— Selected passage —
- - -

By 1920, he was superintendent of the Nodaway County Poor Farm, housing 25 inmates. 1930 brought him back to farming in Nodaway County. In 1937, his beloved wife Laura died in St Joseph, Missouri at age 74. David in 1940 was also living in St Joseph, in the home of his daughter Neva Ruth and her current husband, Paul Reeves. Paul died in 1942, which is about the time I believe  David moved to his son Cecil's home in Kitsap County, Washington where he died in 1944. Both David and his wife were buried in Braddyville Cemetery in Braddyville, Iowa.



Monday, September 5, 2016

The Prolific David Owens: Son George Franklin Owens

Rushville 1910
Sheridan County, Nebraska was originally part of a hodgepodge of sections of NW Nebraska, near
the South Dakota border that were governed very loosely from varying locations. A major Sioux Reservation is across the border from Sheridan County in South Dakota and has always been an integral part of trade and commerce for towns in Sheridan County, like Rushville. It became the county in its current form in 1885. Back then, the train went only as far as Valentine in neighboring Cherry County, making it necessary to hire a team to get to the next destination. A depot for Rushville, the major hub of Sheridan County, wasn't built until around 1910. It was the wild, wild west, but there was good grazing lands, full of Buffalo grass along the edge of the Sandhills. Like most of new settlements on the prairie, where trees had limited availability, many of the early homes in Sheridan County were soddies. Life was challenging and many settlers moved on.

George Franklin Homestead in Milan Precinct, near Rushville,
Sheridan County, Nebraska. Since it's a frame house, it might
have been built sometime after 1910.
David Owens many children, by two of his three wives, spread out far and wide after he and his third wife moved from Black Hawk County, Iowa to Davison County, South Dakota in the 1880s.  George Franklin Owens was the sixth surviving child of David and his first wife Sarah Holler and was the only child born during the elder Owens' brief layover in Illinois prior to their big move from Indiana to Poyner Township, Iowa.

George somehow ended up in Mission Creek, Pawnee, Nebraska prior to 1885. Mission Creek was
down on the Nebraska/Kansas border south of Lincoln.  He worked there as a farm hand for E. M. Berry. Sometime later, he met Mary Josephine Teller, whose parents settled in Bone Creek, Butler County, Nebraska (near Columbus) and they married in 1892. Then we get to the part where no Census records are available for the critical 1890 Census...yet, in 1900, they were living in Sheridan County in Milan precinct with their three surviving children. One had died in infancy. They had a homestead and were stock farmers (cattle ranchers).

- - -

— Source material —
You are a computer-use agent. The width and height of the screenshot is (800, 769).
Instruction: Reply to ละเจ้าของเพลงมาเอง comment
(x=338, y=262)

- - -

— What you are asked to do —
In the passage about the Owens family, in what year did George Franklin Owens marry Mary Josephine Teller?

— Result of this exercise —
1892